- **What you are asked to do**: Look below for the line holding "Click the High label next to Treble" and the line holding "Task: Click the WordPress logo icon". Transcribe exactly those lines and all lines between them, nothing more.

Top of Dataset records

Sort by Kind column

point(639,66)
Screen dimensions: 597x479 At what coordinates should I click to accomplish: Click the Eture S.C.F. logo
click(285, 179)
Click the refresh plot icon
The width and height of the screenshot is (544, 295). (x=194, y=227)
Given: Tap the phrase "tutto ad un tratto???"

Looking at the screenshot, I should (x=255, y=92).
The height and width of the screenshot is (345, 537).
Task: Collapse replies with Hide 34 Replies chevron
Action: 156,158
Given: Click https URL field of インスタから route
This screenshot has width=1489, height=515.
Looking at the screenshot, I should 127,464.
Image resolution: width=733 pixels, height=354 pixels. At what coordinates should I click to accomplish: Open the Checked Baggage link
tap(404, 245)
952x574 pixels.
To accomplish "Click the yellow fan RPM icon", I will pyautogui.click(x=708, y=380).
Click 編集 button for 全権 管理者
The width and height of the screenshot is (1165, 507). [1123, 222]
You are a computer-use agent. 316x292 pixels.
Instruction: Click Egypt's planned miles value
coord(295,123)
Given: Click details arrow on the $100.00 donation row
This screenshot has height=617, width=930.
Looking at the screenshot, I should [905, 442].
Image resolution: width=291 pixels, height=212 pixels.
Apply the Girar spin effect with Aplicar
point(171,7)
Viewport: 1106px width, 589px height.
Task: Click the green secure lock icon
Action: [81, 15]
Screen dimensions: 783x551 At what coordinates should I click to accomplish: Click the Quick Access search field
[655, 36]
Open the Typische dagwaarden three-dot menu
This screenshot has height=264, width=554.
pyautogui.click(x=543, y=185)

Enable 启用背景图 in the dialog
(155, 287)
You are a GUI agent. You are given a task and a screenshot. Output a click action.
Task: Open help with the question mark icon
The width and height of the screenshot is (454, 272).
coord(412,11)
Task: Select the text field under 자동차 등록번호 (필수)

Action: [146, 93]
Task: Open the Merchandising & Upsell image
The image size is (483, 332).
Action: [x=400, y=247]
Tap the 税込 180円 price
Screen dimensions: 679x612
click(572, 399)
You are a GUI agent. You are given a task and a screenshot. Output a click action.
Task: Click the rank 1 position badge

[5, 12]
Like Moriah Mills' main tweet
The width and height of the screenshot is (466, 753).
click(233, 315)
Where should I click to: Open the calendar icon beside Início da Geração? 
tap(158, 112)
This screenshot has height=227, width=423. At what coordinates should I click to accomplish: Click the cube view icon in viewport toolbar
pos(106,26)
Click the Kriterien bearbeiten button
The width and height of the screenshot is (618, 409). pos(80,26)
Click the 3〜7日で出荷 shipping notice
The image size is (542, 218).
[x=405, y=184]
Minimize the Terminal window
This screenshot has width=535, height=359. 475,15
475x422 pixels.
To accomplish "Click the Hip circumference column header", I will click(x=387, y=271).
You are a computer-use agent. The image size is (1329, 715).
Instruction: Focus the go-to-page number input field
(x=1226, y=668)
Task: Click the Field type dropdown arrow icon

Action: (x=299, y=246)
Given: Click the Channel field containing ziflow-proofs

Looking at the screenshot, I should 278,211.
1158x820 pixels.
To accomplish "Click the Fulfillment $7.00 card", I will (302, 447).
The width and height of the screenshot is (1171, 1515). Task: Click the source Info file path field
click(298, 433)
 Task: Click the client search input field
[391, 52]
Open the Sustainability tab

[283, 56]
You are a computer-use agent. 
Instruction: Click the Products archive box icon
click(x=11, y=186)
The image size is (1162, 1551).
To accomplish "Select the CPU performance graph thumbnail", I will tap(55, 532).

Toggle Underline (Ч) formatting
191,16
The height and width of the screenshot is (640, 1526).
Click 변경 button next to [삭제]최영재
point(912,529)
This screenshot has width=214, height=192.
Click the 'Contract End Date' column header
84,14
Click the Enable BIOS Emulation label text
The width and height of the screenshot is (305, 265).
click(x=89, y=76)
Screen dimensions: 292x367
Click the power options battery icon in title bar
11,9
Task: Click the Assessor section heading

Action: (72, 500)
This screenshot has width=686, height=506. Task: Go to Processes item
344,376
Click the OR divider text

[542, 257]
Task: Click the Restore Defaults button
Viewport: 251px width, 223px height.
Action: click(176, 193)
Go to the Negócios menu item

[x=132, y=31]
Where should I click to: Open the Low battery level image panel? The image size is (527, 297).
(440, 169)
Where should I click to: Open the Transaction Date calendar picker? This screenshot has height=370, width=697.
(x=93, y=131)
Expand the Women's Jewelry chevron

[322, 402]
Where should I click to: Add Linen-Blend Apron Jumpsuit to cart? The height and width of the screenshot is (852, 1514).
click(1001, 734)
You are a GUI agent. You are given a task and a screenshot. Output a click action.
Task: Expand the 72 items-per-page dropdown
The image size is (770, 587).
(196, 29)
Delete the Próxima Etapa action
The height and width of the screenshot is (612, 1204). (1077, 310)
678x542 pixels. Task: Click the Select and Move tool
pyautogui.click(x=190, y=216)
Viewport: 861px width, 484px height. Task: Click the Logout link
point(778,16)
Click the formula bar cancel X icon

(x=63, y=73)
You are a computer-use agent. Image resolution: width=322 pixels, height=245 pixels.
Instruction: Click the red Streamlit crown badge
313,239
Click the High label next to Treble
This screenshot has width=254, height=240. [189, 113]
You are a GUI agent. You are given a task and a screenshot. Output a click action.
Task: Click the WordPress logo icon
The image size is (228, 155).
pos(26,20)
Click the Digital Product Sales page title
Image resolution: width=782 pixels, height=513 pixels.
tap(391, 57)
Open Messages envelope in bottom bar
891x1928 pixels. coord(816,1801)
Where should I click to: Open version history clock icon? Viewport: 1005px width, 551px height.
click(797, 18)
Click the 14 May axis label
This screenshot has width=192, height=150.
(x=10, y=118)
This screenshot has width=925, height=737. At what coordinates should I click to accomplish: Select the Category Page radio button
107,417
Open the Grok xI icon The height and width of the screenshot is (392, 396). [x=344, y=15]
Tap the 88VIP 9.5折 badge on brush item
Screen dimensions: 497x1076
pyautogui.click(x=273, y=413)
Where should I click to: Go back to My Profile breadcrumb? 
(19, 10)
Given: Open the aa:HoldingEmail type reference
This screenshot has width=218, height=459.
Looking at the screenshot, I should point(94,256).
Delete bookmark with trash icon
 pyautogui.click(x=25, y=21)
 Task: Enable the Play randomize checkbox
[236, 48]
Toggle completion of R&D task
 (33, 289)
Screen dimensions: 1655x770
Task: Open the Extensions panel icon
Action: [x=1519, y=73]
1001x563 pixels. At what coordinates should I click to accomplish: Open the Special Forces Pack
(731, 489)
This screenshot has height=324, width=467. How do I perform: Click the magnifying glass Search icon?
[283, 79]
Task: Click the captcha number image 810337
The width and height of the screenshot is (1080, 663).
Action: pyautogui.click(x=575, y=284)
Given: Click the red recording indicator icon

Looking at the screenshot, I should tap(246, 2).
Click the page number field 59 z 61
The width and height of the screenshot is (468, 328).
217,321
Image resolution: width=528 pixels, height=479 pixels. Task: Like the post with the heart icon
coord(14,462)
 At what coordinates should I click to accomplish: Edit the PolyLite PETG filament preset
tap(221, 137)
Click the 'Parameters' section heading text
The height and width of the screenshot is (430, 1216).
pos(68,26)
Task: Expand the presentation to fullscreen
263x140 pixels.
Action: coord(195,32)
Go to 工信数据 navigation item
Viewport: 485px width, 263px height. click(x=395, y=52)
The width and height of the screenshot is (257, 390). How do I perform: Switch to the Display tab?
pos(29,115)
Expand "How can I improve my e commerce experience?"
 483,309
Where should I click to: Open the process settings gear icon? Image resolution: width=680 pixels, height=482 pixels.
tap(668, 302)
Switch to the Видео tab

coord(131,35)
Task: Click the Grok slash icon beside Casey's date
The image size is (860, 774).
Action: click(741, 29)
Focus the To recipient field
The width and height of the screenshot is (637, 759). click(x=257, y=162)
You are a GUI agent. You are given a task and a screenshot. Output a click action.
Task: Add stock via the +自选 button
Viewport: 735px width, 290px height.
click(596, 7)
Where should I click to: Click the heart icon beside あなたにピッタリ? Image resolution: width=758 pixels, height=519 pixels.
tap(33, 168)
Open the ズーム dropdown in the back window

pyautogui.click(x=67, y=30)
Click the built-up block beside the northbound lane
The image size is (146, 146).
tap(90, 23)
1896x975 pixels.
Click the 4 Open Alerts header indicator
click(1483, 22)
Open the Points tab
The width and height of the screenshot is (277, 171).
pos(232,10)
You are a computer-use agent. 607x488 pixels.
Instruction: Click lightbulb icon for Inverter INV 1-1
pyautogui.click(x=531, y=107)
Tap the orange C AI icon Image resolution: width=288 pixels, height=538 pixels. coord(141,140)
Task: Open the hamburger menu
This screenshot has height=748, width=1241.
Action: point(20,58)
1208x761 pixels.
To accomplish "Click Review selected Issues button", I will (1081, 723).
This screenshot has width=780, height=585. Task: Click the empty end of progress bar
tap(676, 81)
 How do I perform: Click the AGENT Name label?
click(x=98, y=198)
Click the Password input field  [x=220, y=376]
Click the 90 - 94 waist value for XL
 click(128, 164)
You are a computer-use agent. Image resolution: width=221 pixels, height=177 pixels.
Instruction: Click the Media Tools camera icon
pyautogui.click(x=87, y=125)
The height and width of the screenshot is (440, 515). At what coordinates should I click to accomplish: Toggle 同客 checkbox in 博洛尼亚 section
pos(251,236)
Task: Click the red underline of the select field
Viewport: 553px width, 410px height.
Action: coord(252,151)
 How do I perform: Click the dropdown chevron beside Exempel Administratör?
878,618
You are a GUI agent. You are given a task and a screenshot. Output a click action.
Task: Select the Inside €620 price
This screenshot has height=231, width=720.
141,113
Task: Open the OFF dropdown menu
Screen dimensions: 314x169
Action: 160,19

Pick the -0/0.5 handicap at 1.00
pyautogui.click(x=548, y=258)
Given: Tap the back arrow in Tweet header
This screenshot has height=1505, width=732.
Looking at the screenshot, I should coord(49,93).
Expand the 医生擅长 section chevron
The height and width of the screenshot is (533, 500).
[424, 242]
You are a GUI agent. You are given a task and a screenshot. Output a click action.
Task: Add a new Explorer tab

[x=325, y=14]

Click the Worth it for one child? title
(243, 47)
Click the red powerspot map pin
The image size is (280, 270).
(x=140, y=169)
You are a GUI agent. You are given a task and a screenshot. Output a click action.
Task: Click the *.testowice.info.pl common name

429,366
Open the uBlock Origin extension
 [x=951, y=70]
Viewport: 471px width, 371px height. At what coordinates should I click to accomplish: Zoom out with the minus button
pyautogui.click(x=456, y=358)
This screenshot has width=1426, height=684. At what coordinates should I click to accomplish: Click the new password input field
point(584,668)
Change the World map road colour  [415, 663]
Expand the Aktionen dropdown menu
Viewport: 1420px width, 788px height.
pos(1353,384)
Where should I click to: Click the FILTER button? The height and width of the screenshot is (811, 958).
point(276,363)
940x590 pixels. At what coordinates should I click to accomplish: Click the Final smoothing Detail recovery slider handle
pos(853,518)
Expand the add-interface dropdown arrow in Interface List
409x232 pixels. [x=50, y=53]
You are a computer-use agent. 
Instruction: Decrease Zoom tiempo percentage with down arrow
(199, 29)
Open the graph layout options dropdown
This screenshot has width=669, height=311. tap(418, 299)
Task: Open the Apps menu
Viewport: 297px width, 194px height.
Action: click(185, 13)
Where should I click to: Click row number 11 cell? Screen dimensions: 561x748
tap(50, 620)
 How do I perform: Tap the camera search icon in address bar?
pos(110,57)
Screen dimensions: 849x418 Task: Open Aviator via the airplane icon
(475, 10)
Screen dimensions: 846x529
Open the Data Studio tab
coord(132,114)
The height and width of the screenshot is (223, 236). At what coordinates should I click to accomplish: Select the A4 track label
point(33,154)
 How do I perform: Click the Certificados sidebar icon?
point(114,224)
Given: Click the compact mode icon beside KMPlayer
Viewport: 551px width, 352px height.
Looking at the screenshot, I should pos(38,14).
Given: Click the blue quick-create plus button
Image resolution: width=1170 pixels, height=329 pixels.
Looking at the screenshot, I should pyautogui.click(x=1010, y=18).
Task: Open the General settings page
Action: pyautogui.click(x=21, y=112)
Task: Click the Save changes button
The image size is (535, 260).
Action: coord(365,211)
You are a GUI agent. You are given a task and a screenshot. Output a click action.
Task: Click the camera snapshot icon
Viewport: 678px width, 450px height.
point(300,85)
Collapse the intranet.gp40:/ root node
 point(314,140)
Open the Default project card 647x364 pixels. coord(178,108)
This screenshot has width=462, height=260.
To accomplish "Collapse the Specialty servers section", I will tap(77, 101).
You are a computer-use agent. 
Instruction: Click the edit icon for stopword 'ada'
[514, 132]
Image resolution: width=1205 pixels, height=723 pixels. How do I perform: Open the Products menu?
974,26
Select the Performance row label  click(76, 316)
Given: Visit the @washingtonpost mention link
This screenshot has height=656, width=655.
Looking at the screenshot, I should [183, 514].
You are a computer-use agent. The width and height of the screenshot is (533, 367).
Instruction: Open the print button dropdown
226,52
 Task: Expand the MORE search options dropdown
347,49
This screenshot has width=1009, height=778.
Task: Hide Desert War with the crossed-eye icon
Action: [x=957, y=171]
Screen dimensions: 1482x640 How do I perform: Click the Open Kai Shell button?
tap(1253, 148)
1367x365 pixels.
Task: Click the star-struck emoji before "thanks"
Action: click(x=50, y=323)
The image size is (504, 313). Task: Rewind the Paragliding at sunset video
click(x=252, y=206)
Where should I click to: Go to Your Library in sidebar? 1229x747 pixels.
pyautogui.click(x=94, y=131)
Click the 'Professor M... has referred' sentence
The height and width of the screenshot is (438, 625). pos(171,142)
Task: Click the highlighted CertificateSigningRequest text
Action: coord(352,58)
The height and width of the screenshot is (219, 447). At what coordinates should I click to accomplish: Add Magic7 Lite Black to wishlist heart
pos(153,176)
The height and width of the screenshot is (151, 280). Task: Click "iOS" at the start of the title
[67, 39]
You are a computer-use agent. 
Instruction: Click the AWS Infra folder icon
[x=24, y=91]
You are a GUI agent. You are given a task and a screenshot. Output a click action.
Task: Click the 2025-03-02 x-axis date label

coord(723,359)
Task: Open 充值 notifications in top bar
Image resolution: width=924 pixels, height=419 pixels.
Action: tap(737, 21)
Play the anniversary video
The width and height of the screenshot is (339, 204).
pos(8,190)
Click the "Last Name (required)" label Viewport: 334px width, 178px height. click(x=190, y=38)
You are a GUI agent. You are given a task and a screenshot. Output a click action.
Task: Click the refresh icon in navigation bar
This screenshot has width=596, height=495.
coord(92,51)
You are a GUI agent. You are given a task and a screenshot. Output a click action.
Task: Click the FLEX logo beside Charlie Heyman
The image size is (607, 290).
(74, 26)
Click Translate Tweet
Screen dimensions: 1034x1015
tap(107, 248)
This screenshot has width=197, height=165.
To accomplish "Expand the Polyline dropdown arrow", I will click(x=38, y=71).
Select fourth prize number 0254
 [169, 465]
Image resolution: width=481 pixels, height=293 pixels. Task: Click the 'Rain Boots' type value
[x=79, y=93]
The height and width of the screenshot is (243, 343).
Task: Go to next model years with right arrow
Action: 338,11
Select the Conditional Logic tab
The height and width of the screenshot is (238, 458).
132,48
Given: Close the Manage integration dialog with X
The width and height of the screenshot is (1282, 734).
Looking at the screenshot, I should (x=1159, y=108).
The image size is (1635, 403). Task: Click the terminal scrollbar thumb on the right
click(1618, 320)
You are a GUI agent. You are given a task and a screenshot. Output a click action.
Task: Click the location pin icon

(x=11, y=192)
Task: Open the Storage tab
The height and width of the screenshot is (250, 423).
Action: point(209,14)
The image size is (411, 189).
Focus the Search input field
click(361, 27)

Bottom of Dataset records

- **Expected output**:
Click the High label next to Treble
This screenshot has width=254, height=240. [189, 113]
You are a GUI agent. You are given a task and a screenshot. Output a click action.
Task: Click the WordPress logo icon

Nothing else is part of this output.